The following code was supposed to clarify how Python class variables behave,
but somehow it opens more questions than it solves.
The class Bodyguard
has the variable protect
, which is a list that by default contains the king.
The classes AnnoyingBodyguard
and Bureaucrat
change it.
Guards that protect specific people shall be called specific. (bg_prime
, bg_foreign
, ...)
The others shall be called generic. (bg1
, bg2
, bg3
)
For specific guards the changes affect only those initialized after the change.
For generic guards the changes affect all of them, no matter when they were initialized.
Why the before/after difference for specific guards? Why the specific/generic difference?

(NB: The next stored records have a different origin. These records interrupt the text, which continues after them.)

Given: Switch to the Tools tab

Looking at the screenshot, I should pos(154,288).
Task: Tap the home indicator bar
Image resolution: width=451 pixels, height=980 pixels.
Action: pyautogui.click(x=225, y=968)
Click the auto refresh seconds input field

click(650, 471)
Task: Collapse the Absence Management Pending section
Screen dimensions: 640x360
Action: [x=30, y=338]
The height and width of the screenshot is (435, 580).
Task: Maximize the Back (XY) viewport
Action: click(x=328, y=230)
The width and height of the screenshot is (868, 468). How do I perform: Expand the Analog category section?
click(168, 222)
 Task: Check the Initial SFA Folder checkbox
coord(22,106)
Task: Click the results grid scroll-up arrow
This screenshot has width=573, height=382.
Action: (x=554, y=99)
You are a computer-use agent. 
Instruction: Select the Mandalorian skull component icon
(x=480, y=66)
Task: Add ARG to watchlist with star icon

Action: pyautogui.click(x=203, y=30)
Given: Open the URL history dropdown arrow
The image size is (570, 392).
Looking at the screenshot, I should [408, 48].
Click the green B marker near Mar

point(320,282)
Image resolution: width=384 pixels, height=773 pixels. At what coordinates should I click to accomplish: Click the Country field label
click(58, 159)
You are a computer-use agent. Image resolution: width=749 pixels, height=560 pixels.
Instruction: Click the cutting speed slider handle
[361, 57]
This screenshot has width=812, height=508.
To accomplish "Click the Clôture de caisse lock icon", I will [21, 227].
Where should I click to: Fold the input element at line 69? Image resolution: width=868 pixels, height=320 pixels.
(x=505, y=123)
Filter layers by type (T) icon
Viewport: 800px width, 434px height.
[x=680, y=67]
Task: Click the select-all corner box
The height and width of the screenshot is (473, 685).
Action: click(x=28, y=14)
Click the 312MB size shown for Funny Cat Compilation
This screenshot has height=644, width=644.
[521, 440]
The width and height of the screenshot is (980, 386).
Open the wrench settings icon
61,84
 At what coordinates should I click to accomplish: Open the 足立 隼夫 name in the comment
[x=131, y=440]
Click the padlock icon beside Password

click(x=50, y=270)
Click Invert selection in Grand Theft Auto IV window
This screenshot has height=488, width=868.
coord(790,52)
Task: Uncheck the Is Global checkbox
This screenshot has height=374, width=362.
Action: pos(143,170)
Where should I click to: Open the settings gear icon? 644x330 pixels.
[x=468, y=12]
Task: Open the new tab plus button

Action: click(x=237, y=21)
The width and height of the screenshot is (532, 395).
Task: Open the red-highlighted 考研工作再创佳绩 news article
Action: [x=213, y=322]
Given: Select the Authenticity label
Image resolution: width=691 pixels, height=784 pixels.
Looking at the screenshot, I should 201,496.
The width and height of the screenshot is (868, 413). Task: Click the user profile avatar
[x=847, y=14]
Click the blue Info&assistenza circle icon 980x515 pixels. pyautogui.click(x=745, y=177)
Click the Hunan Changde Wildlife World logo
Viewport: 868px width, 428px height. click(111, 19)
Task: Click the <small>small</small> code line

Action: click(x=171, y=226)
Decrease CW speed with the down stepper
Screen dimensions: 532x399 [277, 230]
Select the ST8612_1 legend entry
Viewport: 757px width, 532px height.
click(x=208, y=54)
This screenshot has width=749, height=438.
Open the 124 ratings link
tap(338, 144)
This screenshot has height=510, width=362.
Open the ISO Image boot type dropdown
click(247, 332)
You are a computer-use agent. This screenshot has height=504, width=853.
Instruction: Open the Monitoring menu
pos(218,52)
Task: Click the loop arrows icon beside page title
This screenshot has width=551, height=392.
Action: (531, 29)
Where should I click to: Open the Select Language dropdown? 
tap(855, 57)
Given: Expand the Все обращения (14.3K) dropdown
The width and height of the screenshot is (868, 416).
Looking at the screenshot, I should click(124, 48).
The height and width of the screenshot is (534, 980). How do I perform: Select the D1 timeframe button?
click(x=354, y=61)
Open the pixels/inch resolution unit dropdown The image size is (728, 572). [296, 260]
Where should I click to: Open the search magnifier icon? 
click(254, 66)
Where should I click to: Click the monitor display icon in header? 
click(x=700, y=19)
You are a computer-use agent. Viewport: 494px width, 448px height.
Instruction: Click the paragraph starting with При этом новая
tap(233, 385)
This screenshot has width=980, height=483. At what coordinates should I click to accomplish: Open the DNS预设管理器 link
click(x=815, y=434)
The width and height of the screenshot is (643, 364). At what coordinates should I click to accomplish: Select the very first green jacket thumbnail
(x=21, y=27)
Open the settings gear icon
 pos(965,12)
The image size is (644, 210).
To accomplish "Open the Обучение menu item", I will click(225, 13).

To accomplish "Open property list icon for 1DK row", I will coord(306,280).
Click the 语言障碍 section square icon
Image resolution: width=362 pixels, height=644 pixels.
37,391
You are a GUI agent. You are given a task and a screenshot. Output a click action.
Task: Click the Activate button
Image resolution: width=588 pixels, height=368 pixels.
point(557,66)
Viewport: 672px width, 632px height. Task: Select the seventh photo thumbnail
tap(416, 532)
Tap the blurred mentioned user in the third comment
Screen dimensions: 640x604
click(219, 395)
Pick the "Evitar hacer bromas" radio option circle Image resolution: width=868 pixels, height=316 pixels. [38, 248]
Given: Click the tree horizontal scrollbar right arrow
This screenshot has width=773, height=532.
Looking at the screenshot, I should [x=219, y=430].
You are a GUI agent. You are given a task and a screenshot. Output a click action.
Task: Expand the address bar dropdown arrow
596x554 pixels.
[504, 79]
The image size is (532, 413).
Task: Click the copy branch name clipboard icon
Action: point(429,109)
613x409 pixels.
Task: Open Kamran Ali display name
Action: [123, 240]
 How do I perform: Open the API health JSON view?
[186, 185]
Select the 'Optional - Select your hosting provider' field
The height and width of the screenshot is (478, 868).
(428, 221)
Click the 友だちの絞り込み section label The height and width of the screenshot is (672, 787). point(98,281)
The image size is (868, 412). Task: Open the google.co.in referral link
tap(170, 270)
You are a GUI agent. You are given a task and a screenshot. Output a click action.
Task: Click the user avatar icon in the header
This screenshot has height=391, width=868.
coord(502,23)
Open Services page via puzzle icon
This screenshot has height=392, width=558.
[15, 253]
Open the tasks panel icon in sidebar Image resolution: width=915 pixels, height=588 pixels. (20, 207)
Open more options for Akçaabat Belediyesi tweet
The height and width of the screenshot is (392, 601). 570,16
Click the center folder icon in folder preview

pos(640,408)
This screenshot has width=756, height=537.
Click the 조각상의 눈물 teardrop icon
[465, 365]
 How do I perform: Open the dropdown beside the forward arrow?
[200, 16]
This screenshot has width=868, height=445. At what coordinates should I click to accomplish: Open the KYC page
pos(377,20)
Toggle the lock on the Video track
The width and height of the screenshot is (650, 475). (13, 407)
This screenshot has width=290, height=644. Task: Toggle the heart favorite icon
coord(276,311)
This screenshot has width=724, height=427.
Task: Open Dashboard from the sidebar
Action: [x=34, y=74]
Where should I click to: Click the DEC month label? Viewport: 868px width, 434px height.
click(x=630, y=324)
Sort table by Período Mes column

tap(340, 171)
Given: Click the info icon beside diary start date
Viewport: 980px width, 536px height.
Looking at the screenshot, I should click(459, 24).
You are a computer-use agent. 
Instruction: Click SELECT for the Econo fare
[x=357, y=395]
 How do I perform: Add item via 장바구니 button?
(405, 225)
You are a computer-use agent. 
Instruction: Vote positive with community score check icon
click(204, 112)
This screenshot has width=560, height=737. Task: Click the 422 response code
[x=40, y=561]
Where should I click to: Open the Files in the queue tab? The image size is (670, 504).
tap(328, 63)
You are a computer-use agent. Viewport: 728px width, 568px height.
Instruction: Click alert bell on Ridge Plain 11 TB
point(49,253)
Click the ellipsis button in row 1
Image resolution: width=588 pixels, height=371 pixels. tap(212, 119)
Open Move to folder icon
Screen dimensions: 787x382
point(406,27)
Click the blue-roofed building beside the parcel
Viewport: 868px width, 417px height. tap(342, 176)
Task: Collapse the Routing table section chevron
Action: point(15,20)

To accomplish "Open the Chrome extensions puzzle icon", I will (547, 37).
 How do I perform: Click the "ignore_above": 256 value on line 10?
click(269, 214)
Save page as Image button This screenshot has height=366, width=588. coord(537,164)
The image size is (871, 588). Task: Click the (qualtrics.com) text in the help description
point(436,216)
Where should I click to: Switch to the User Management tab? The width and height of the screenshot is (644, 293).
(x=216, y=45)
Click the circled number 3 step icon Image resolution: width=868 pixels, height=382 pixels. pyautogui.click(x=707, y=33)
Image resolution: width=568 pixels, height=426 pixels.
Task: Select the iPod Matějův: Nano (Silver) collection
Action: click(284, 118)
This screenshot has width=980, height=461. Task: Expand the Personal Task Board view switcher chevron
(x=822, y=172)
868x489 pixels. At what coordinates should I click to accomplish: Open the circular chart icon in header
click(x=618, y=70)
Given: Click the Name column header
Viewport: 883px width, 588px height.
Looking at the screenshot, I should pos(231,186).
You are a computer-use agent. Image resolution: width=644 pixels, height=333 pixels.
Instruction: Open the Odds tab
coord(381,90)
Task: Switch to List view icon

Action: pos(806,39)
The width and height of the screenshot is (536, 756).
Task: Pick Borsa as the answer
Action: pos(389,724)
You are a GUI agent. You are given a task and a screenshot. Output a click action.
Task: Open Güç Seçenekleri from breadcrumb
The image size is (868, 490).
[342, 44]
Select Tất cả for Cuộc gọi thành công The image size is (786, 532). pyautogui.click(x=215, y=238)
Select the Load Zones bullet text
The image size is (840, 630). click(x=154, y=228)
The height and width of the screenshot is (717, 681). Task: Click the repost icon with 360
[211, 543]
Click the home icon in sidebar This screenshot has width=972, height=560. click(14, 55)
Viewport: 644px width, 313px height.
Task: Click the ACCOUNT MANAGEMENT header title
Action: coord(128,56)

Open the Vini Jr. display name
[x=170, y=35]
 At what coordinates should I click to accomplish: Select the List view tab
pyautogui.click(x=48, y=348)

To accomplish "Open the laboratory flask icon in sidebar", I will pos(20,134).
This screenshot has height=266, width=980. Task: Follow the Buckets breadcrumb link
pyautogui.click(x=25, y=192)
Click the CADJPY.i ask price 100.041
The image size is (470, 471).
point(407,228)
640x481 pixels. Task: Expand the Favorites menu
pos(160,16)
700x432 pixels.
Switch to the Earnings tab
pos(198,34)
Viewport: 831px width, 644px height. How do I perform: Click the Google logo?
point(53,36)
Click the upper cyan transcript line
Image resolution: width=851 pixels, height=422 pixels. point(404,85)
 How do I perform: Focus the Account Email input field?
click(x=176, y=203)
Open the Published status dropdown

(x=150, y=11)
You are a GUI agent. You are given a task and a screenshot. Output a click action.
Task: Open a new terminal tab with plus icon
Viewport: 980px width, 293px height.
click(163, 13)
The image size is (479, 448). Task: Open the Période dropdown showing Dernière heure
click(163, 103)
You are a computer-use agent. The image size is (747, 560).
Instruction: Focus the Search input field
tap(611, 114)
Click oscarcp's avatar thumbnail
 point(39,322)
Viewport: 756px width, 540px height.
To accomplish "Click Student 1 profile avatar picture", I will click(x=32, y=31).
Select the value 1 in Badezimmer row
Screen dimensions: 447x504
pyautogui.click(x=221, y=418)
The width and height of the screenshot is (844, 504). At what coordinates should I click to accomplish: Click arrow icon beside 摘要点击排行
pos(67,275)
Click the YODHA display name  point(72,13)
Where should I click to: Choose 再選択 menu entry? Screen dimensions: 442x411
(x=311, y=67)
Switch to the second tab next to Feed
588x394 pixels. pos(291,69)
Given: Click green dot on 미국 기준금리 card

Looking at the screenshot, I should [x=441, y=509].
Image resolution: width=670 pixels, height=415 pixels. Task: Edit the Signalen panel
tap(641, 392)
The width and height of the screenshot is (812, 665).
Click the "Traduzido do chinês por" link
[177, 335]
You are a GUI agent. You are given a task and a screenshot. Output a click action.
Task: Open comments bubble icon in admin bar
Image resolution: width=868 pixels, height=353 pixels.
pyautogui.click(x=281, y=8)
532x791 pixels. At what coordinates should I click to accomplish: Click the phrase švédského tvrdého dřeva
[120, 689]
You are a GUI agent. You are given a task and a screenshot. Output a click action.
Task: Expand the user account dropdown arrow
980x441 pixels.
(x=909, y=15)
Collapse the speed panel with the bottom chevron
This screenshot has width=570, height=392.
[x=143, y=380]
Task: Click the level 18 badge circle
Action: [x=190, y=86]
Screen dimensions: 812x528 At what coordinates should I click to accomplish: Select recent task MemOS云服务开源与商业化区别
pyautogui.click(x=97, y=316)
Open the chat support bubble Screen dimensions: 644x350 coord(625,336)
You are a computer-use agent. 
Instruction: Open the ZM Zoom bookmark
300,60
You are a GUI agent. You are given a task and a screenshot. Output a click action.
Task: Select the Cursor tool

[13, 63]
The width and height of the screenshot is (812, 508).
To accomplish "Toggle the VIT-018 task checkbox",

These differences are somewhat surprising, but I find the following even stranger.
Given two lists a
and b
, one might think that these operations will always have the same result:
reassign: a = a + b
add-assign: a += b
append: for x in b: a.append(x)
Why do they cause completely different results when used in Bodyguard.__init__
?
Only the results using reassign make any sense.
They can be seen below and in reassign_good.py.
The results for add-assign and append are quite useless, and I do not show them here.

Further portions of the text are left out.